Some 1.8 million already vulnerable Pennsylvanians face further hardship as of Nov. 1 as cuts to federal nutrition assistance take effect. According to the Center on Budget and Policy Priorities (CBPP), the cut amounts to 21 lost meals per month for a family of four.

               Approximately 766,000 children, 494,000 seniors and an estimated 59,300 veterans across the Commonwealth will see benefit reductions. The cuts are a result of the expiration of the American Recovery and Reinvestment Act that temporarily boosted the Supplemental Nutrition Assistance Program (SNAP — formerly known as food stamps) as a way to cushion the harshest effects of the recession.

               Already hard-pressed food pantries can expect to see the effects.

Nearly 66 cents of every dollar cut in Pennsylvania ($120 million) will reduce the benefits of households with children. Another 37 cents out of every dollar cut ($68 million) will reduce benefits for Pennsylvanians who are elderly or living with disabilities.

Nutrition assistance is our nation’s first line of defense against hunger and a powerful tool to help keep families out of poverty. Benefits are modest, offering many Pennsylvania families a crucial bridge in this slow economic recovery. View details for each of Pennsylvania’s 67 counties on the impact of the SNAP cut, including the number of adults, children, and households receiving SNAP benefits as of September 2013.

In addition to helping to feed hungry families, SNAP is one of the fastest, most effective ways to spur the economy. Every $1 increase in SNAP benefits generates about $1.70 in economic activity. Benefits boost demand for farm produce, helping to keep our nation’s farms strong.

All of the more than 47 million Americans, including 22 million children, who receive SNAP benefits will be affected by the across-the-board cuts taking effect this month. The cut will reduce SNAP benefits by $5 billion total in the remaining months of the fiscal year (November 2013-September 2014), including $183 million in Pennsylvania.

For a family of three, the cut will likely mean a reduction of $29 a month — $319 for the remaining 11 months of the fiscal year. This is a serious loss for families whose benefits, after this cut, will average less than $1.40 per person per meal.

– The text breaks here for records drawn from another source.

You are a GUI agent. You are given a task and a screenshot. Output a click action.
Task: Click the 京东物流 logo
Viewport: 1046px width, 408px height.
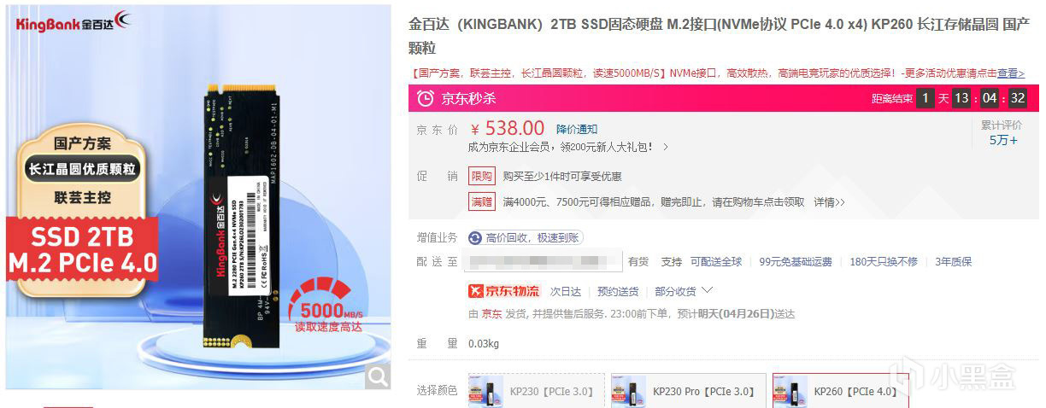tap(504, 291)
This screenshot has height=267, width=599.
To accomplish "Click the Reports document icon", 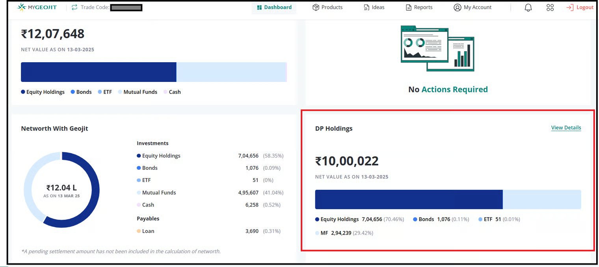I will coord(409,7).
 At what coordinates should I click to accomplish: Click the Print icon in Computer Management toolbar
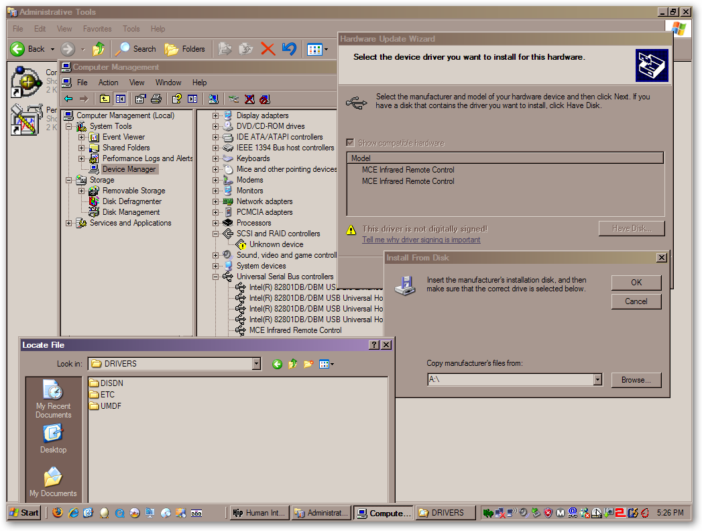156,99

Additional cuts to SNAP could be on the way. In September, the U.S. House narrowly approved legislation that would cut $39 billion in SNAP funding over the next decade. The Senate has not taken up the bill.

A cut that large, if enacted, would deny SNAP to approximately 3.8 million low-income people in 2014 and to an average of nearly 3 million people each year over the coming decade, according to Congressional Budget Office (CBO) estimates. Those who would be thrown off the program include many low-income children, seniors, and families that work for low wages.